Hari Patience-Davies shares her rules for building charts in PowerPoint and others.

Charts are incredibly useful things – and anytime you’re presenting data, being able to put that data into a nice neat chart is a presentation win. PowerPoint, Excel and many other pieces of software make building charts so easy that it can be tempting to just dump your data in and let the computer do the hard work for you.

But while that may be quicker it often means the charts produced aren’t as good as they could be.

So here are my rules for creating charts, be it in PowerPoint, Keynote, Excel, or Sheets.

Keep things simple

While it may be tempting to cram as many charts as you can onto a single PowerPoint slide, the best data presentations stick to one chart per slide. The only time you should ever have two or more charts on a slide is when you want to see them side by side for comparison purposes – if the data isn’t being directly compared the charts can be separated out – and that’s okay, because remember, PowerPoint slides are free.

We also want to keep things simple in the chart itself – does it need a key or is that taking up valuable space or coming up as too small to read?

In this chart I have chosen to use one colour to show 2020 data and one to show 2019 data, but I haven’t differentiated between which line is page views and which is unique users – and in fact in order to make the key readable I’ve had to abbreviate the descriptions to PV and UV, which doesn’t help anyone who’s reading this cold.

Chart with 4 lines showing page view and unique user data, key for chart at bottom

The key isn’t helping me – so I’m going to get rid of it and replace it with text boxes in overlay to provide clearer information.

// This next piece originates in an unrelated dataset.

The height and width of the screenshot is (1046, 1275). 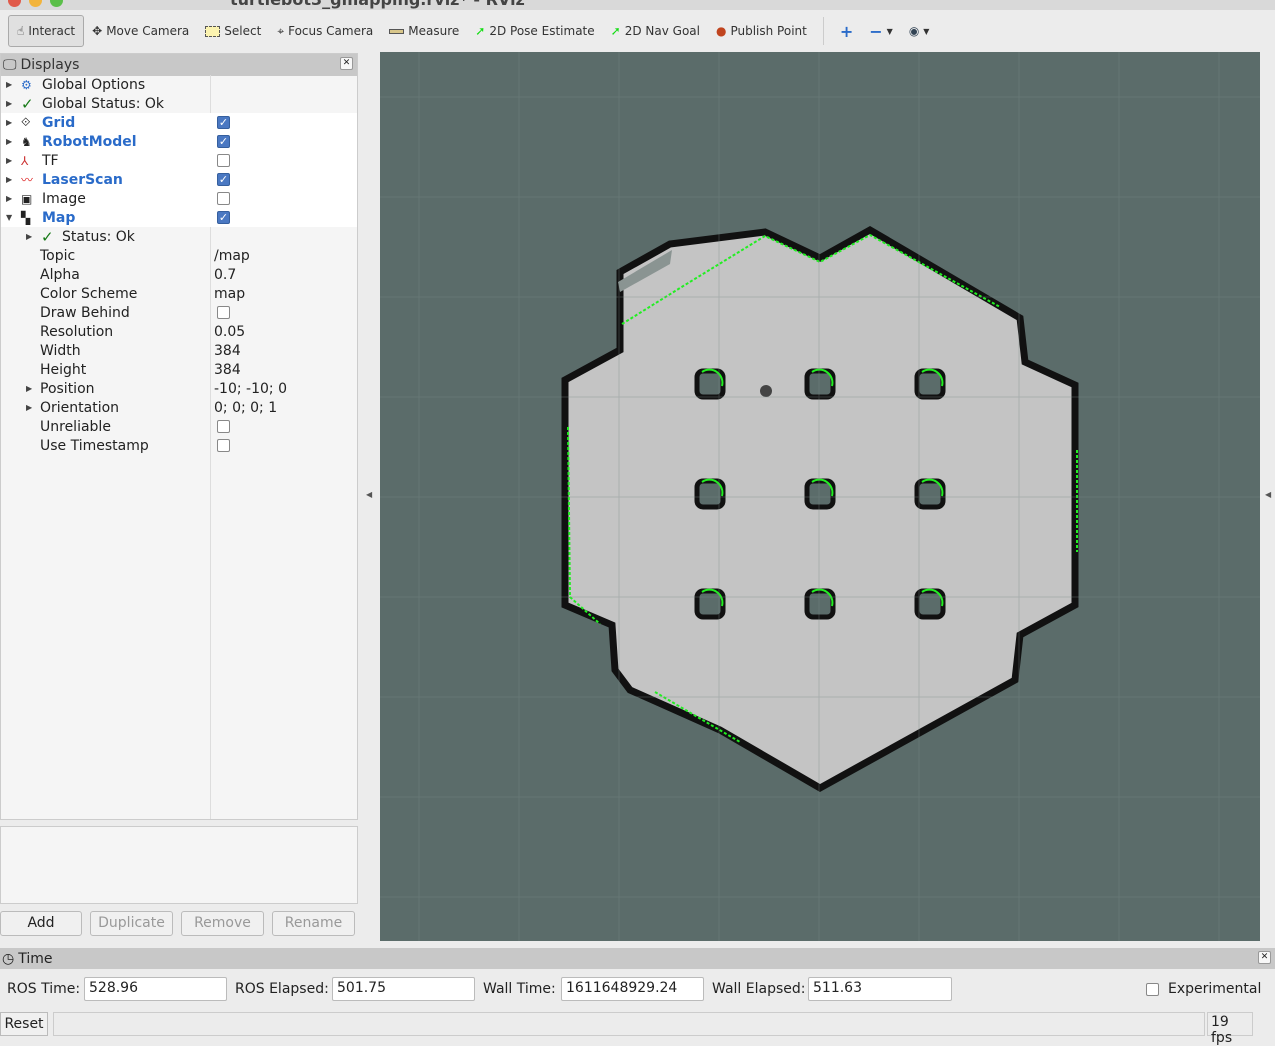 I want to click on add-tool-button: +, so click(x=846, y=31).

Chart now with no key but with text labels for the different data lines

I’ve now added three text boxes, one shows the colour difference between 2020 and 2019 data and the other two act as titles for the data itself. I’ve also removed the horizontal cross lines to make the chart clearer and easier to read.

This chart isn’t perfect – but it’s now a lot less confusing.

Use colour

When I first dumped the data for the chart above into PowerPoint, it took the custom colours set up in my deck and gave me this:

Chart with repeating colours causes confusion over data

I only have a few custom colours set in the deck, and so have ended up with the exact same colour being used for 2019 page views and 2020 unique users – confusing to say the least!

Don’t feel that just because Powerpoint has assigned a colour scheme to your chart it’s one you have to live with.

Remember that 1 in 20 men and around 1 in 200 women are colour blind – and try and design charts which make it easy to see what the different lines are even if someone is unable to differentiate colours at all.

I like how The Guardian’s data storytelling team use grey for background data and red for the data they want you to take notice of – it’s neat, clean and should be easy to understand for the majority of readers. Here’s a good example:

Chart from https://www.theguardian.com/uk-news/2019/jun/29/tired-of-london-thousands-flee-capital-for-a-quieter-life

Sometimes changing the colour of just one data point in PowerPoint can be very tricky – so don’t be afraid to hack it by using the shape tool to add a colour box over the bar chart and make the data point you want the audience to pay attention to a different colour. Just be sure to keep the size and shape the same so you’re not accidentally mis-representing the data!

Don’t be afraid of rebuilding

Charts can be intimidating – it’s so much easier to just screendump something out of an analytics software or take charts already built in someone else’s deck and re-use them. But other people’s charts rarely show the same message that you’re trying to convey.

As we’ve established it really doesn’t take long to rebuild a chart in Excel or PowerPoint if you have the original data – and if you don’t you can always fake rebuild it using the shapes and line tools in PowerPoint (if it’s a bar chart, pie charts are harder). Rebuilding a bar chart gives you complete control over the colours of the data points as well, so plan an extra ten minutes into your prep time and make sure the charts you’re sharing are as good as they can be.

Your audience will thank you for it.